Using Cartridge BASIC in a PCjr. with more than 128KB of RAM imposes special problems.  Cartridge BASIC was not designed for more than 128KB, and programs run it may not run correctly or at all. However, the PCjr. will not recognize extra RAM unless a device driver is loaded in DOS.  If DOS is loaded, either from a disk or a hard drive without a device driver loaded, then Cartridge BASIC should run normally.  You will be limited to the first 128KB of RAM and the poor performance resulting by running BASIC code within it.  The popular device driver JRCONFIG 3.1 included an unsupported /q command line switch where it will lie about the amount of memory available to BASIC, but it will warn you that anything contained in a RAM Disk or Print Spooler created by JRCONFIG will be in danger.


In PC-DOS 5.0 and MS-DOS 5.0, Disk BASIC and Advanced BASIC were no longer included with the operating system.  Instead, QBASIC version 1.0 was included.  QBASIC was a cut down version of Microsoft QuickBASIC.  QBASIC does not require line numbers and supports a mouse cursor, split windows, drop down menus and multiple colors in its text-based user interface.  The MS-DOS EDIT.EXE program requires QBASIC.EXE, QBASIC.HLP and EDIT.HLP to work.  QBASIC tends to be a poor performer on 8088-based XT-class and low speed 286-based AT-class machines.

I read that the original version of QBASIC in PC-DOS 5.0 still required Cassette BASIC in ROM, but it only used checked to see that it was there before loading QBASIC.  This requirement was removed in the QBASIC that came with PC-DOS 5.02.  QBASIC version 1.1 was included in MS-DOS 6.0 through Windows ME and NT 4.0.

BASIC Games :

The first game ever written for the IBM PC was Donkey.  This simple game was included as the file DONKEY.BAS with several other demonstration programs included on the DOS disks.  In fact, half the files included in PC-DOS 1.0 and 1.1 were BASIC demonstration programs.  It is included with PC-DOS 1.0-3.2.  With DOS 3.3, virtually all the demo programs were eliminated.

### Entries shown
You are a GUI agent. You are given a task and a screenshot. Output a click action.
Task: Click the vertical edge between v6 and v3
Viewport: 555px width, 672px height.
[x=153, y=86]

==

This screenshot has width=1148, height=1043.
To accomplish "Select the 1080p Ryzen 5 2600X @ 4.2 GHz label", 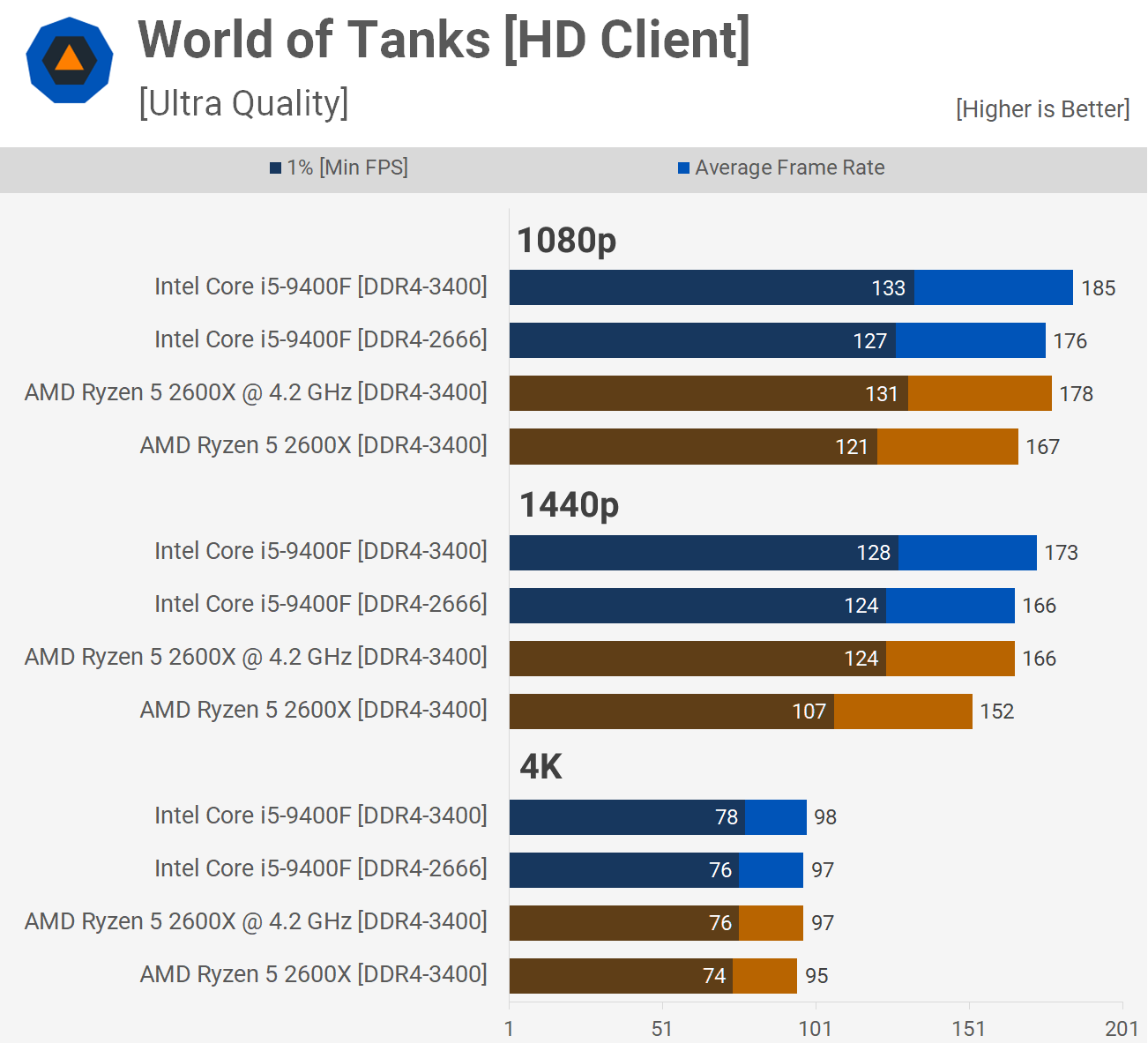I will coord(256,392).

### The exercise
Translate this sentence from the passage on IBM PC BASIC into Spanish: "With DOS 3.3, virtually all the demo programs were eliminated." Work from the passage on IBM PC BASIC alone.

### The output
Con DOS 3.3, se eliminaron prácticamente todos los programas de demostración.